Evaso dalla Questura di Prato e catturato a Barcellona: condannato a cinque anni
La sentenza di primo grado riguarda la fuga del luglio 2025 e reati legati agli stupefacenti. Condannato anche il coniuge
lunedì 14 settembre 2026 19:16
Il Tribunale di Prato ha condannato un uomo a cinque anni di reclusione e a una multa di 20mila euro per l’evasione dalla Questura avvenuta l’11 luglio 2025 e per acquisto e detenzione di sostanze stupefacenti. La sentenza è arrivata al termine di un processo con rito abbreviato.
Nello stesso procedimento il coniuge è stato condannato a due anni e otto mesi di reclusione e a una multa superiore a 11mila euro. L’uomo aveva già ricevuto, pochi mesi prima e sempre dal Tribunale di Prato, un’ulteriore condanna a tre anni e sei mesi per altri reati legati agli stupefacenti.

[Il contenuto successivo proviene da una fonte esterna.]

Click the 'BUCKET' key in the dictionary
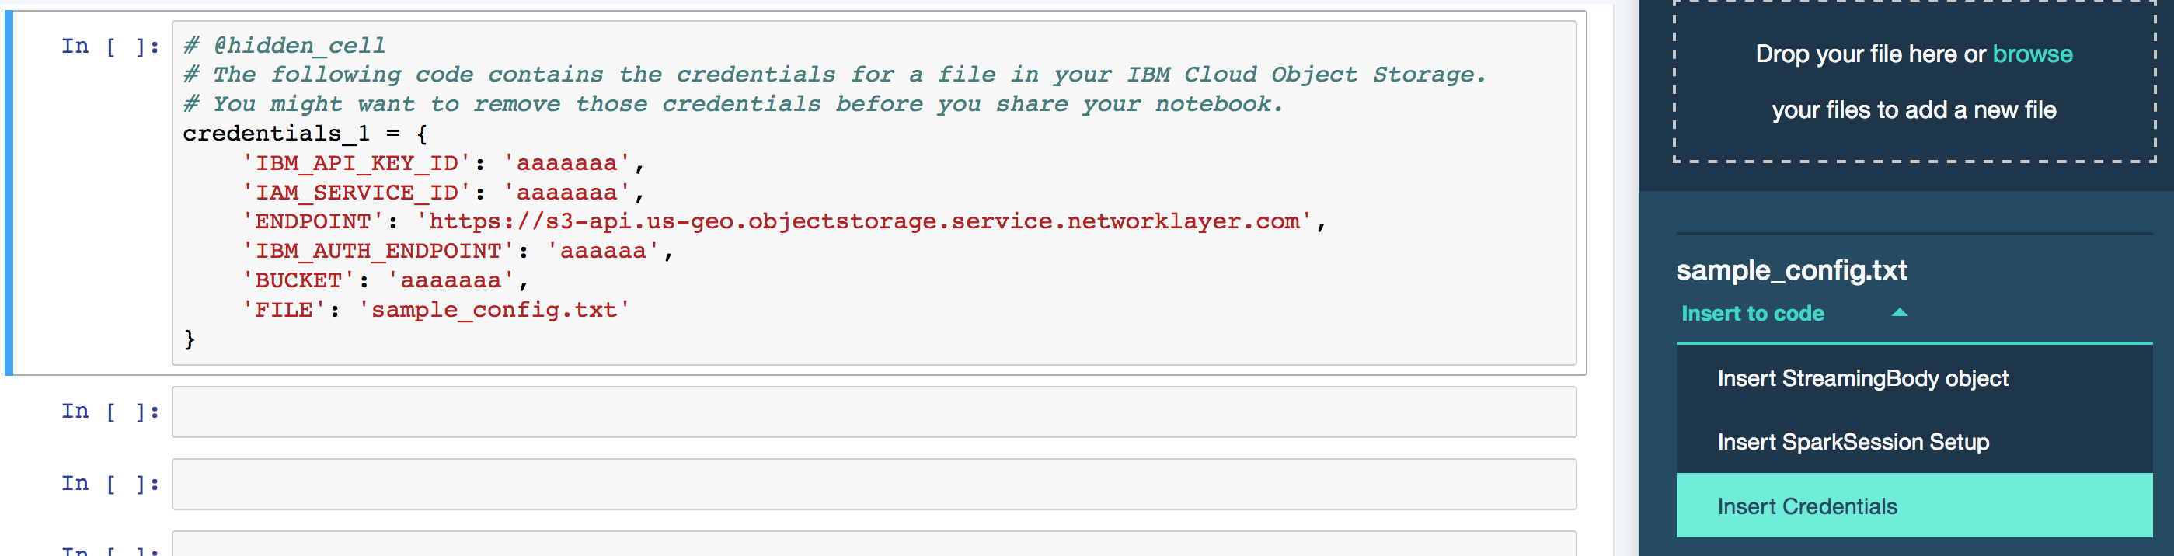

A comunicarlo è la Procura della Repubblica di Prato, ricostruendo anche le indagini che portarono alla cattura dell’evaso a Barcellona il 1° settembre 2025, dopo circa due mesi di ricerche.
L’uomo era stato rintracciato il 10 luglio 2025 all’interno di un appartamento di Prato e arrestato insieme al coniuge in esecuzione di un’ordinanza di custodia cautelare. Durante la perquisizione, secondo quanto riferito dalla Procura, furono trovati circa mezzo chilo di droghe sintetiche e cocaina, 4mila euro in contanti e un passaporto taiwanese con un falso timbro d’ingresso nell’area Schengen.
Il giorno successivo, mentre si trovava negli uffici della Questura di Prato, l’uomo riuscì a liberarsi e a fuggire. Nei suoi confronti furono successivamente emessi due mandati di arresto europei dall’autorità giudiziaria pratese.
Le indagini hanno ricostruito un percorso attraverso diversi Paesi. Dopo avere lasciato l’Italia, il ricercato si sarebbe spostato prima in Belgio e poi in Spagna, tornando successivamente in Belgio. Avrebbe quindi raggiunto nuovamente la Spagna, si sarebbe diretto in Francia, tra Perpignano e Le Boulou, per poi rientrare a Barcellona.
Secondo la ricostruzione della Procura, gli spostamenti sarebbero stati resi possibili da una rete di persone che gli avrebbe fornito alloggi, denaro, telefoni e documenti. Le posizioni di coloro che potrebbero averlo aiutato sono ancora al vaglio degli inquirenti.
Per individuare l’evaso sono stati analizzati contatti telefonici, tabulati e celle agganciate da un’utenza italiana ricevuta poco dopo la fuga. Un passaggio decisivo sarebbe stato il riconoscimento dell’uomo all’aeroporto di Bruxelles-Zaventem, mentre il 12 agosto 2025 si imbarcava su un volo diretto a Barcellona.
Dalla verifica della lista dei passeggeri sarebbe emerso che viaggiava con un’identità diversa e utilizzando documenti falsi. I successivi accertamenti sul telefono hanno permesso di restringere l’area delle ricerche a una zona del quartiere di Sants, dove è stato arrestato dalla Polizia nazionale spagnola.
Alle indagini, coordinate dalla Procura di Prato, hanno lavorato la Squadra mobile e il Servizio centrale operativo della Polizia di Stato, con il supporto della sezione fiorentina del Servizio centrale di investigazione sulla criminalità organizzata. La ricerca si è svolta attraverso gli strumenti europei di cooperazione giudiziaria e di polizia, con il coinvolgimento delle autorità belghe e spagnole e il coordinamento di Eurojust.
La Procura attribuisce all’uomo un ruolo di rilievo nella distribuzione di droghe sintetiche tra Prato e Milano. Dagli accertamenti sui suoi telefoni sarebbero inoltre emersi contatti relativi alla vendita di documenti contraffatti e di beni di provenienza illecita. Si tratta di elementi della ricostruzione accusatoria, da distinguere dai fatti oggetto delle condanne già pronunciate.
In un precedente controllo, risalente al febbraio 2024, l’uomo era stato trovato in possesso, secondo gli investigatori, di metanfetamina, una pistola semiautomatica con cinque cartucce, diversi coltelli e alcuni strumenti da scasso.
Le condanne sono state pronunciate in primo grado e potranno essere sottoposte al vaglio dei successivi gradi di giudizio. Gli imputati potranno essere considerati definitivamente colpevoli soltanto in presenza di una sentenza passata in giudicato.